Myopic visions of a light Army centered on the
Stryker guarantee American soldiers will re-live the nightmare of 1950 when Army
forces confronted a trained and capable enemy they did not expect to fight,
an enemy with tanks and artillery at a point in time when our own troops on
the ground had no tanks and little artillery. In time and at great cost in
American lives, the constabulary Army of 1950 was transformed under fire by
General Matt Ridgway into a force that could mount an effective defense,
but the Army of 1950 never recovered to launch large-scale
ground offensive operations against the Chinese.

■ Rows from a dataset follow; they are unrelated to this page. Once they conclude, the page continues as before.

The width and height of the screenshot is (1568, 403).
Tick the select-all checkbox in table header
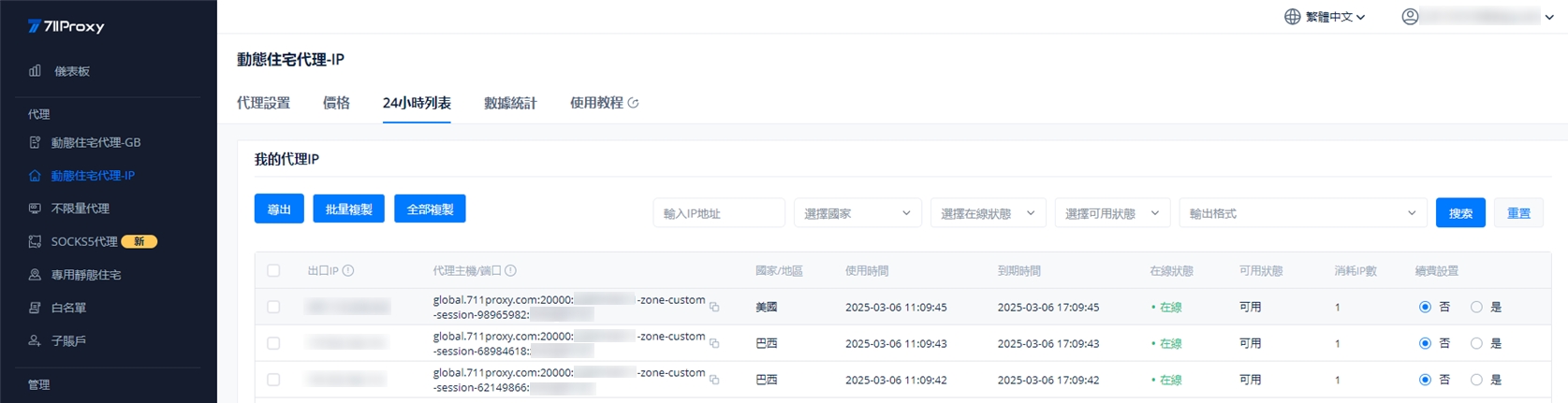point(273,271)
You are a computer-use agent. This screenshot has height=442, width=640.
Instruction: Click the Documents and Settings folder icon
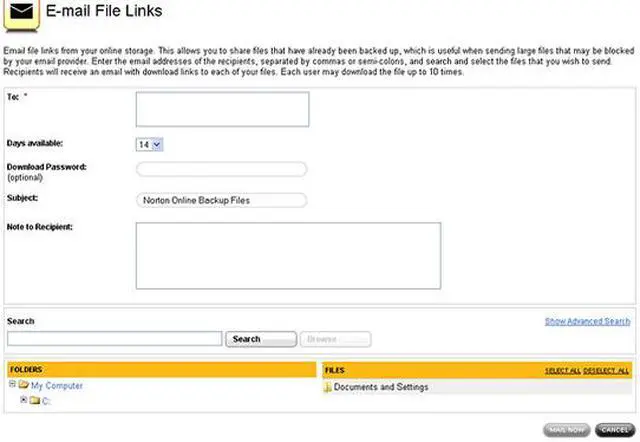pos(328,387)
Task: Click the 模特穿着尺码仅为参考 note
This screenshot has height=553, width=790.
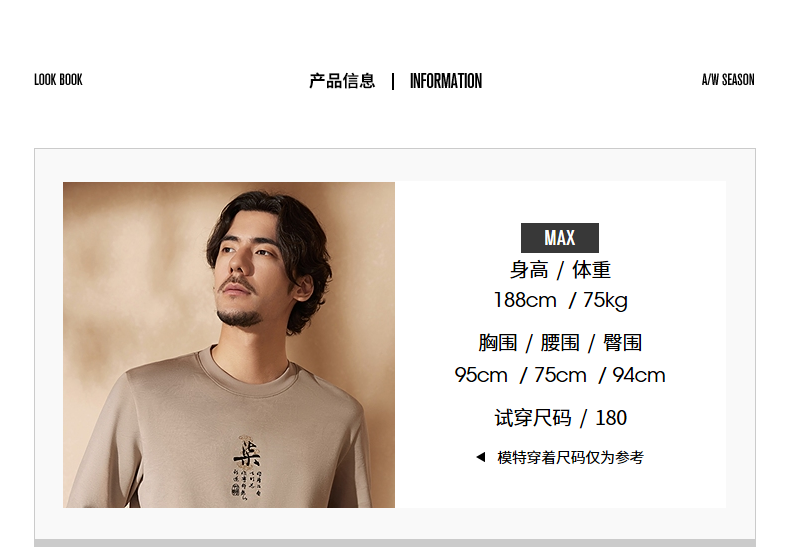Action: [x=570, y=458]
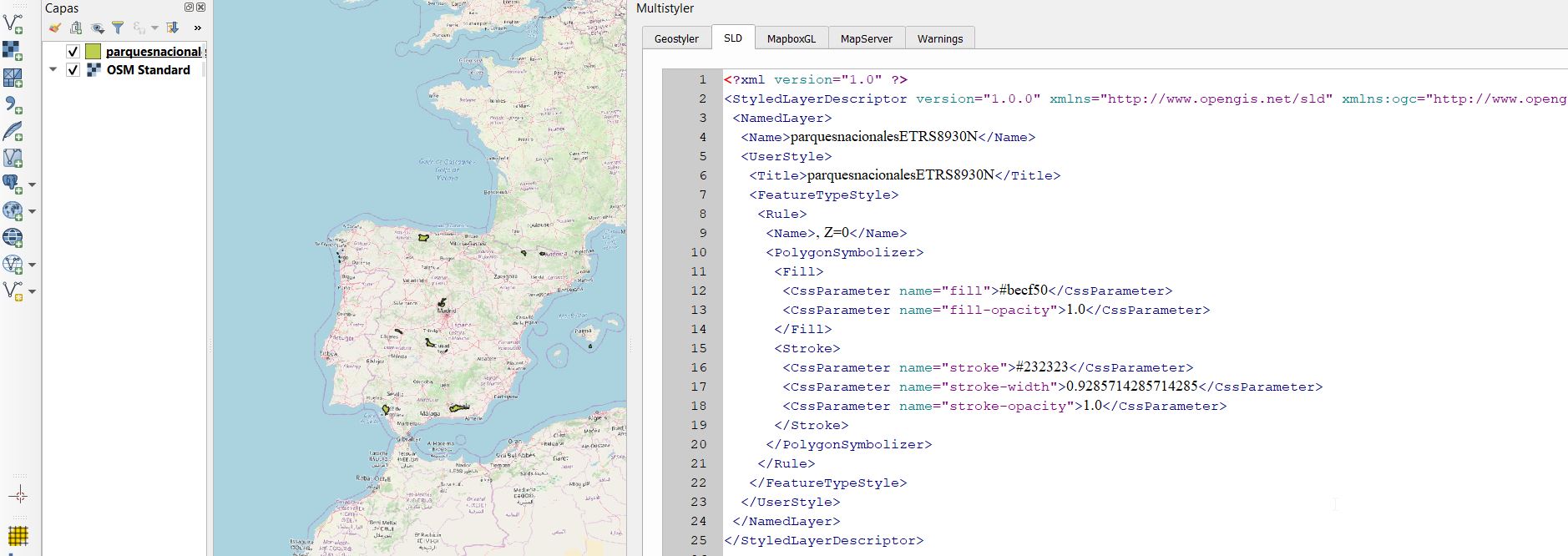Click the filter legend funnel icon
Screen dimensions: 1568x556
click(x=118, y=28)
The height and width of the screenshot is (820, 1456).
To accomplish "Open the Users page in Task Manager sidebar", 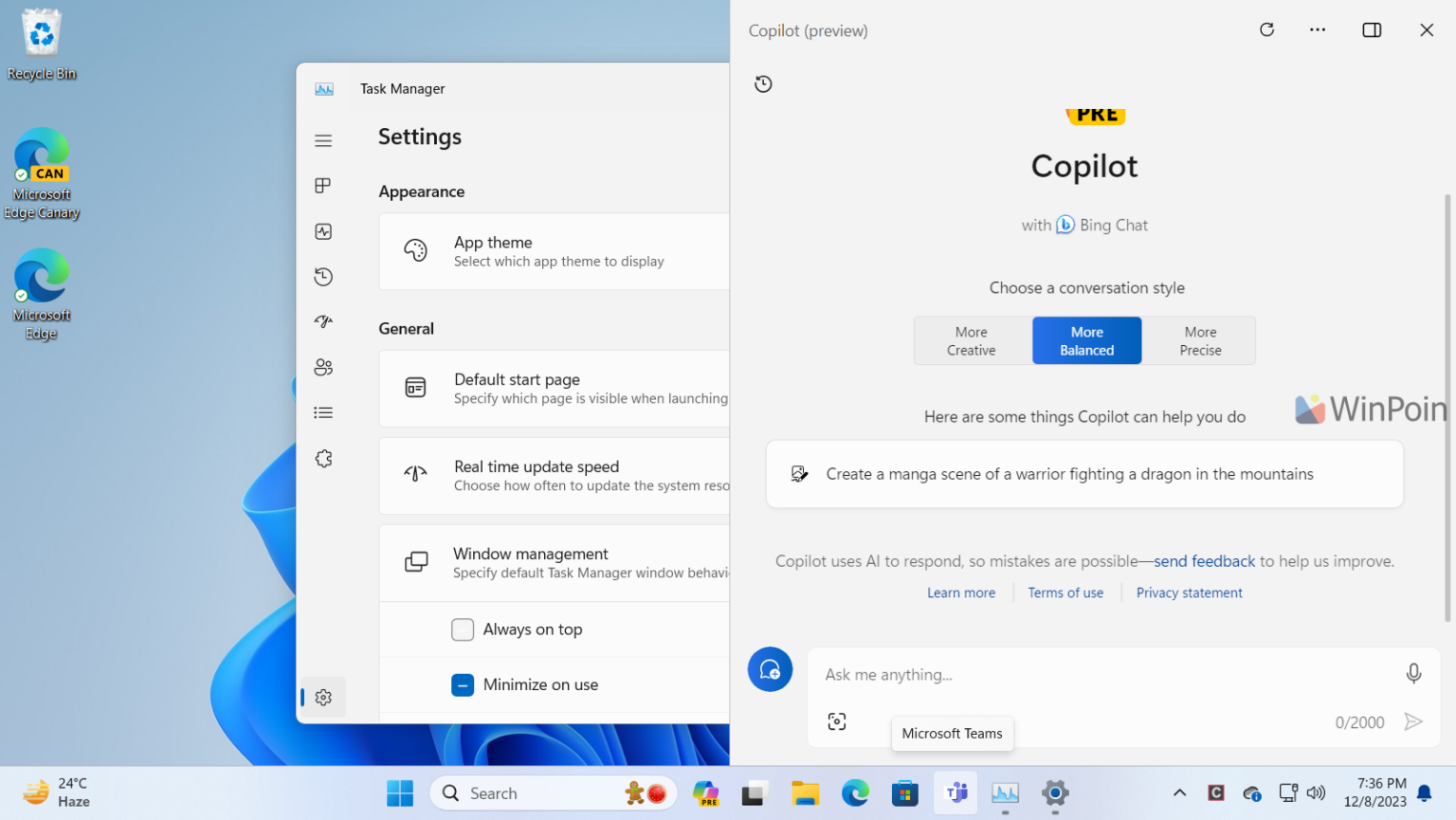I will [323, 367].
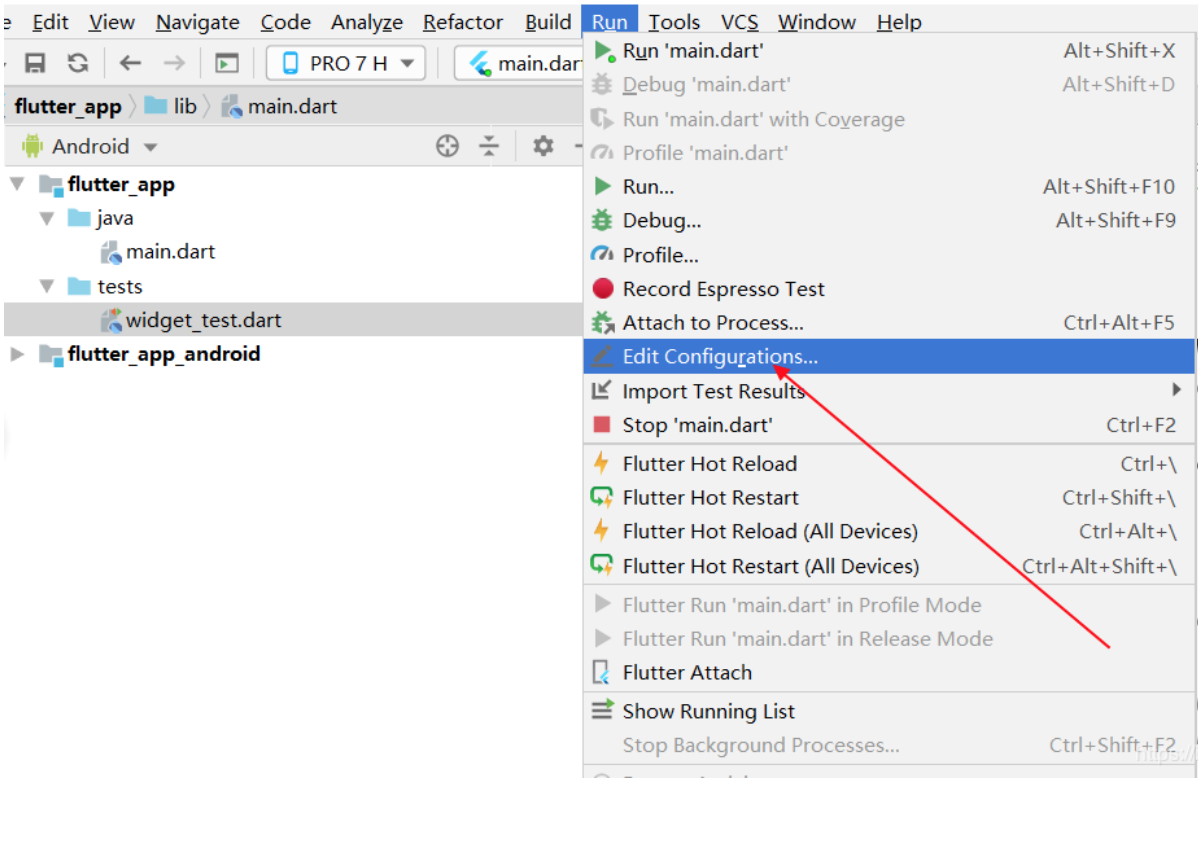This screenshot has width=1198, height=868.
Task: Click the locate target crosshair icon
Action: click(448, 145)
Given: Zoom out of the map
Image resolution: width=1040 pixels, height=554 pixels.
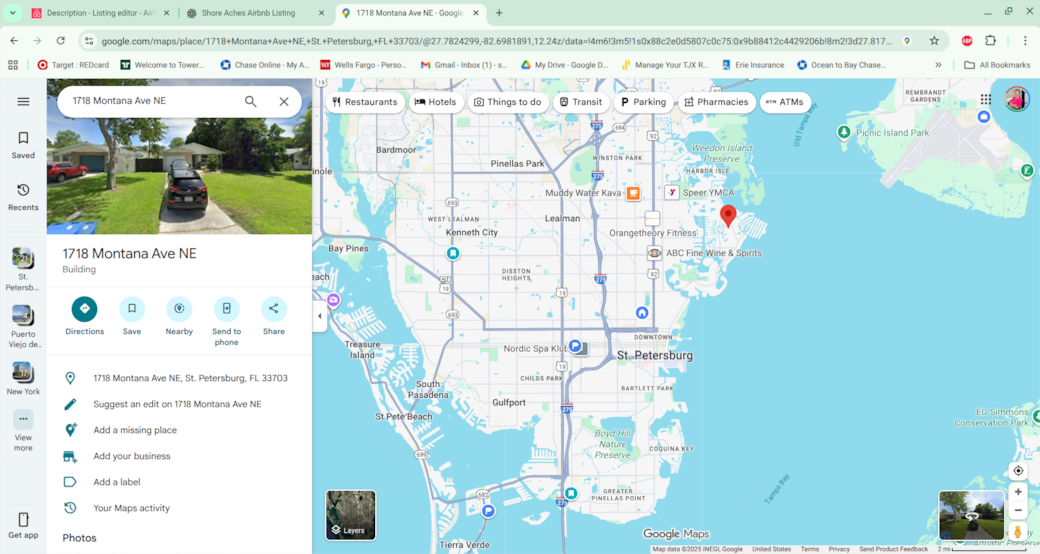Looking at the screenshot, I should (1018, 510).
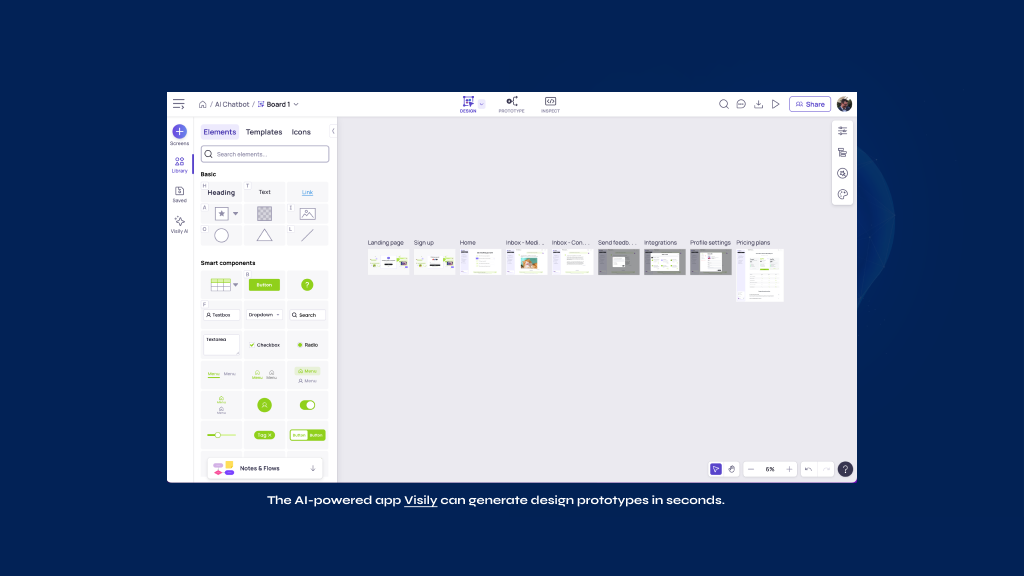
Task: Click the Search elements input field
Action: coord(270,154)
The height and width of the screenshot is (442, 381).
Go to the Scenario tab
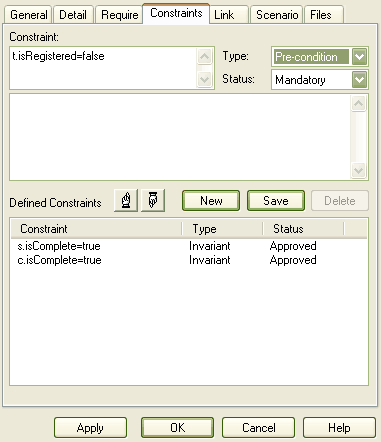pyautogui.click(x=277, y=15)
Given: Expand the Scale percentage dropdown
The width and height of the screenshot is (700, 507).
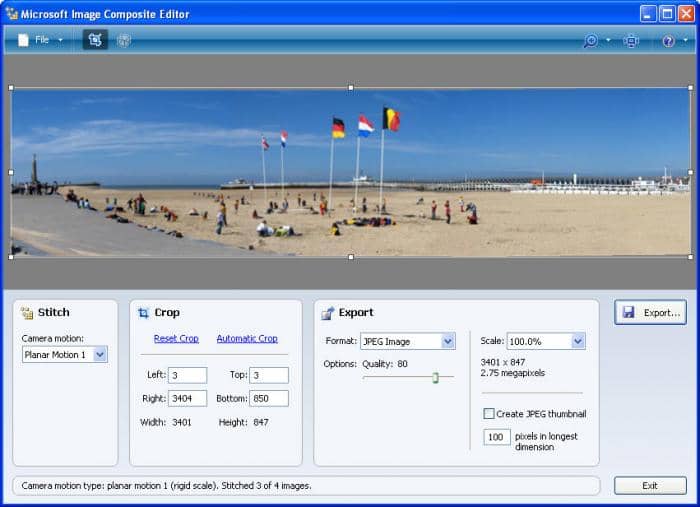Looking at the screenshot, I should point(545,341).
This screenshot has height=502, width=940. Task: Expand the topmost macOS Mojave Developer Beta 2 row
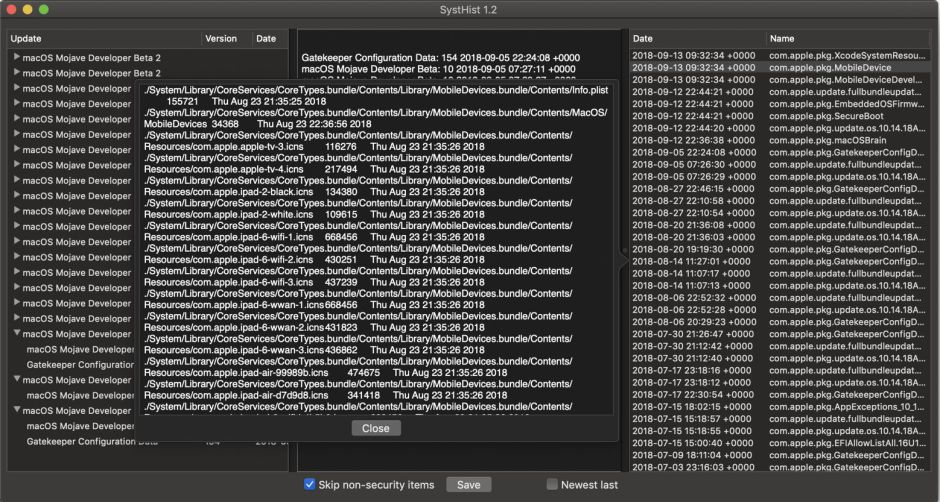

No less preposterous is the claim that
the Bradley Armored Fighting Vehicle is a Cold War system, when it is far more
modern than the Stryker. The Bradley was developed in the 1970s and fielded in
the 1980s, but unlike the Stryker, the Bradley has been subjected to repeated
and thorough modernization and mounts significant firepower. In contrast, the
Stryker lacks significant firepower. It’s also an over-sized version of the
block III the light armored vehicle (LAV), a platform originally designed in the
late 1960s for use in amphibious operations.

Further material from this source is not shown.